Wednesday, 22 August 2018

Things that happen when it’s hot!

The best time of day to head for our pool is late morning. At that time it’s normally not too busy and so it is possible to swim without too much interruption. After all a swimming pool is meant for swimming, not just for standing in the water to keep cool. Also in the late morning it is still possible to sit around at the poolside without feeling that you are instantly cooking. Which is what happens later in the day. Which is why people stand in the water to keep cool as they chat.

Such are the consequences of heatwaves!

Further north in the planet the consequences of the hot weather are also being felt. The oldest and thickest sea ice in the Arctic has started to break up, opening waters north of Greenland that are normally frozen, even in summer. This is something which has not been recorded before but which has now occurred twice this year. And it’s all down to climate-change and the odd weather conditions that have given the UK a good summer and other parts of Europe some unusually hot weather.

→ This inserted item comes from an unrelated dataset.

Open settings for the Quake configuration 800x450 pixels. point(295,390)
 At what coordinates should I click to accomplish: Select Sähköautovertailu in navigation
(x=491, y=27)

Here’s something I found about this:-

“One meteorologist described the loss of ice as “scary”. Others said it could force scientists to revise their theories about which part of the Arctic will withstand warming the longest. The sea off the north coast of Greenland is normally so frozen that it was referred to, until recently, as “the last ice area” because it was assumed that this would be the final northern holdout against the melting effects of a hotter planet. But abnormal temperature spikes in February and earlier this month have left it vulnerable to winds, which have pushed the ice further away from the coast than at any time since satellite records began in the 1970s.”

Nobody expected that!

Or maybe some did but their warnings were ignored.

One way to keep cool in hot weather is to dip your feet in fountains, an activity generally disapproved of by people in authority. In Rome recently two male tourists were filmed skinny dipping in a fountain at the Altare della Patria. This is a monument dedicated to all fallen soldiers and including the tomb of unknown soldier killed in the first world war. Police said in a statement that the tourists’ behaviour was outrageous and that it “seriously offended the national feeling and the memory of the fallen to whom the monument is dedicated”.

And the incident has been filmed and is out there on social media. So the police think they can trace them. They could face fines of at least €400. Rather an expensive frolic in a fountain!

I blame Federico Fellini. Allowing Anita Ekberg to frolic in the Trevi fountain in La Dolce Vita set a precedent!

A police source said the men had yet to be traced but if found would each face a fine of at least €400 (£359). They were identified as English speakers by a tour guide, who captured the incident on video. “This enters into the history of Rome … mamma mia … it’s absurd,” he said while filming.

And now, here’s an art story.

In an art exhibition in Porto, “Works, Thoughts, Experiments”, Anish Kapoor has a series of works, including one called “Descent into Limbo”. The 1992 work is a cube-shaped structure which small numbers of visitors enter. Once inside, they encounter a black hole which they are warned not to go near. That must be tempting fate a little. It gives the impression it could go on forever but is in fact about 2.5 metres (8ft) deep.

One visitor to the exhibition proved that it was not an optical illusion by falling into it! An understandable mistake, I suppose. After all, optical illusions of holes have been used on roads to make drivers slow down. And might it not make more sense to paint on the floor of the exhibition hall something that looks realistically like a hole rather than actually digging one?

 I remember seeing a work of art in the Tate Modern; “Shibboleth” it was called. Basically it was a gigantic crack in the floor of the hall. Impressive! at least ten people fell into it. This was despite warmings.

Such works of art lack permanence. Unlike fountains in Rome. But all of them seem to invite people to enter them.